Naturaleza, aventura, patrimonio y gastronomía para disfrutar en familia
El Pirineo y las Tierras de Lleida son un destino ideal para disfrutar de un verano en familia, lejos de las aglomeraciones y rodeados por algunos de los paisajes más espectaculares de Catalunya.
Entre montañas, lagos de agua cristalina, ríos, bosques, pueblos llenos de historia y una gastronomía arraigada en el territorio, las trece comarcas leridanas ofrecen infinidad de propuestas para compartir con los más pequeños. Un destino en el que cada día puede convertirse en una nueva aventura.
1 Vive un verano de aventuras en familia
El rafting es una de las actividades estrella del verano en los ríos Noguera Pallaresa, Noguera Ribagorçana, Segre y Garona. Pero las opciones van mucho más allá. Las familias también pueden descubrir rutas de senderismo, itinerarios en bicicleta BTT o gravel, vías de escalada o contemplar los paisajes desde el aire con un vuelo en parapente desde Àger u Organyà.
Este año, además, el territorio conmemora los cuarenta años de los primeros descensos comerciales de rafting por la Noguera Pallaresa, una actividad que ha convertido al Pirineo de Lleida en uno de los grandes referentes del turismo activo del sur de Europa.
2 Naturaleza para respirar, jugar y desconectar
Una de las grandes joyas del territorio es el Parque Nacional de Aigüestortes y Estany de Sant Maurici, el único parque nacional de Catalunya, con decenas de estanques, ríos y caminos que invitan a descubrir uno de los espacios naturales más impresionantes del país.
El Pallars Jussà sorprende con sus espectaculares desfiladeros, mientras que el Pallars Sobirà ofrece ríos salvajes y cimas tan emblemáticas como la Pica d'Estats, la montaña más alta de Catalunya.

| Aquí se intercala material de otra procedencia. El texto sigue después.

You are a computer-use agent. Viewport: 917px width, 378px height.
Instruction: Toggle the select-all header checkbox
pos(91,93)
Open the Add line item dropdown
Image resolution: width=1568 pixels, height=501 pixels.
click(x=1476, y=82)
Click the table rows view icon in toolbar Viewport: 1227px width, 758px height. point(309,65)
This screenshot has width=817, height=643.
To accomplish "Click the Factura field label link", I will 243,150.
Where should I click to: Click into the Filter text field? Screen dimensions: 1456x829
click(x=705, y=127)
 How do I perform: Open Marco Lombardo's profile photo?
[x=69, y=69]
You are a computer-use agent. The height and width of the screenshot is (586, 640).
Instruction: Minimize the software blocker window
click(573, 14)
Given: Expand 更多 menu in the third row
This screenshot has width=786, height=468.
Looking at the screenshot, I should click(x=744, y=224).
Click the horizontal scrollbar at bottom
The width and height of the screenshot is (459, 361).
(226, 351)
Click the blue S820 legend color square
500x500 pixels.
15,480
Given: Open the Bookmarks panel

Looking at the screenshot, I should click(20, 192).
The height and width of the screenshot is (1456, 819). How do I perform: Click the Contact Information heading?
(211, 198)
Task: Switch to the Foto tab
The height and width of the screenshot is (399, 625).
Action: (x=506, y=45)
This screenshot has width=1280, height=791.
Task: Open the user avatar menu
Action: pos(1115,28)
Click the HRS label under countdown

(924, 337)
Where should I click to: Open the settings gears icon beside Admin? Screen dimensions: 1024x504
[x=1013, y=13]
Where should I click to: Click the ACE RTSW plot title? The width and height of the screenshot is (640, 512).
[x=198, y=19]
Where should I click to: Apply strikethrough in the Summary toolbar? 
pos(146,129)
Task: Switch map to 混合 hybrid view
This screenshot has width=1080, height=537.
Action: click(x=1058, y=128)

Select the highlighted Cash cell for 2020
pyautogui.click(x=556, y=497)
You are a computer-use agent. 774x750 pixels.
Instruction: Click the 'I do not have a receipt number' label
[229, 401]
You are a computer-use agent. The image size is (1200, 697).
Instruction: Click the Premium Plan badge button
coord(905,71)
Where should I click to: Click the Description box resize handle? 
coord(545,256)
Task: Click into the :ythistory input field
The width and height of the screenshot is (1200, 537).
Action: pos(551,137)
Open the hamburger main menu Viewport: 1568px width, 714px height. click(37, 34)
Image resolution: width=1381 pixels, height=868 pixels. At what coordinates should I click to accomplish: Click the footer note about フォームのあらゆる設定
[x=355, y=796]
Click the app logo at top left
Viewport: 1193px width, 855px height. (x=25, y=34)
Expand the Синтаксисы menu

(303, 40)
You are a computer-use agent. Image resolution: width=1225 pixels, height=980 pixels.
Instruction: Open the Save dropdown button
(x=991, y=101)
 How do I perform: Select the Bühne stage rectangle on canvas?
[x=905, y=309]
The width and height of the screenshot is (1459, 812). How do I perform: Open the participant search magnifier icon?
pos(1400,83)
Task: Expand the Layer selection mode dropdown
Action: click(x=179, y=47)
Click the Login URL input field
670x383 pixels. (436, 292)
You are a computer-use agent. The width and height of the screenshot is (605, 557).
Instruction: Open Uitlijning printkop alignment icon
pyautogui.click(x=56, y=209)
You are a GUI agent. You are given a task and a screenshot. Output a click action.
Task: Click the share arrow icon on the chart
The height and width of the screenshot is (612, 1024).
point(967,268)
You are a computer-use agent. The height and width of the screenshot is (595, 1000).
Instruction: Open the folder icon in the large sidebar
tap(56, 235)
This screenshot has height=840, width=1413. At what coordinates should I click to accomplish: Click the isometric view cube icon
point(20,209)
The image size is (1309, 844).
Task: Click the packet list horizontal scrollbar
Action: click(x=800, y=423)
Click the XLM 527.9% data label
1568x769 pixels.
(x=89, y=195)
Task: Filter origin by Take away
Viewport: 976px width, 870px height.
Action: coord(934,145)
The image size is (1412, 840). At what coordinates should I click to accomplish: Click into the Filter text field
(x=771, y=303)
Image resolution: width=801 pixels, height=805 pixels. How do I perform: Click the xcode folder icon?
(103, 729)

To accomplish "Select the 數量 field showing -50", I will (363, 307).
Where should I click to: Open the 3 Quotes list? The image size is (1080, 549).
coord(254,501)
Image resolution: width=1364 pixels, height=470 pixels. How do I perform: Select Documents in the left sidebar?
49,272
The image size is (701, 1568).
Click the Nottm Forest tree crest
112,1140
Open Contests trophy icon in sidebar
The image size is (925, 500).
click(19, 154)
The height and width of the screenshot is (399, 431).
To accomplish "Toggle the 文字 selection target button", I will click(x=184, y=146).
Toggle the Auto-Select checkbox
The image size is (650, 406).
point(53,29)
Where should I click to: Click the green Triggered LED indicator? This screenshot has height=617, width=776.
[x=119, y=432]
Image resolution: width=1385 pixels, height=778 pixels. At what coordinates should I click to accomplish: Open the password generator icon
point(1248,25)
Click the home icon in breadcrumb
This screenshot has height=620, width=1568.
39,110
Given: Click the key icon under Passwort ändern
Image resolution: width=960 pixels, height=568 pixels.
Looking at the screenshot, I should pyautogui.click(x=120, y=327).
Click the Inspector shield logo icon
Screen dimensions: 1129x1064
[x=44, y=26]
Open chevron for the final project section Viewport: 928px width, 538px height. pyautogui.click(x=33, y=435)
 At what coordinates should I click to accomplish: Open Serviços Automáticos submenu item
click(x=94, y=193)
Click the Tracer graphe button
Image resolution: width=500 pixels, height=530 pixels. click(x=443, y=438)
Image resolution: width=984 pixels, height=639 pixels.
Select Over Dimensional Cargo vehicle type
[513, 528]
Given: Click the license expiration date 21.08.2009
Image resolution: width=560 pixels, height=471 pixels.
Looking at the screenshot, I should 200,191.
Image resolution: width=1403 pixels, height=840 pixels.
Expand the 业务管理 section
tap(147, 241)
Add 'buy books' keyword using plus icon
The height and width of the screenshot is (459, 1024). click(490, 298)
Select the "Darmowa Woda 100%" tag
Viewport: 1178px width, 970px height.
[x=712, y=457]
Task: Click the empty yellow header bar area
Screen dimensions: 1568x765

La naturaleza también se vive desde la calma. El estanque de Ivars y Vila-sana es uno de los mejores espacios para observar aves en familia, mientras que los secanos de Mas de Melons y la confluencia de los ríos Segre y Cinca ofrecen paisajes singulares donde desconectar y descubrir una gran riqueza de flora y fauna.
3 Patrimonio, pueblos con encanto y tradiciones únicas
La Noguera combina monumentos históricos con algunos de los mejores cielos Starlight de Europa, ideales para disfrutar de una noche de observación de estrellas. Entre los grandes tesoros patrimoniales destacan también las iglesias románicas del Valle de Boí y el Conjunto Rupestre de la Roca de los Moros del Cogul, ambos declarados Patrimonio de la Humanidad.
El recorrido continúa por las calles medievales de Solsona, los pueblos del Urgell o los castillos de la Segarra, que transportan a los visitantes a otras épocas.
Durante el verano, muchas poblaciones celebran ferias, festivales y fiestas populares que llenan las calles de vida. Entre todas ellas destacan las espectaculares bajadas de fallas del Pirineo, declaradas Patrimonio Cultural Inmaterial de la Humanidad, una tradición que se vive en el Pallars Sobirà, la Alta Ribagorça, el Pallars Jussà, la Val d'Aran y el Alt Urgell.
4 Descubrir Lleida también es saborearla
El aceite con Denominación de Origen Protegida Les Garrigues es protagonista de numerosas experiencias de oleoturismo, mientras que la Ruta del Vino invita a descubrir las bodegas de la DO Costers del Segre.
El verano es también tiempo de fruta dulce. La pera de Lleida comparte protagonismo con otros productos de proximidad que forman parte de la identidad gastronómica del territorio, como los quesos y mantequillas del Alt Urgell y la Cerdanya, elaborados con denominación de origen protegida.
Un verano para recordar
Un territorio en el que cada excursión, cada pueblo, cada río y cada paisaje invitan a vivir nuevas experiencias en familia ya volver a casa con la mochila llena de recuerdos.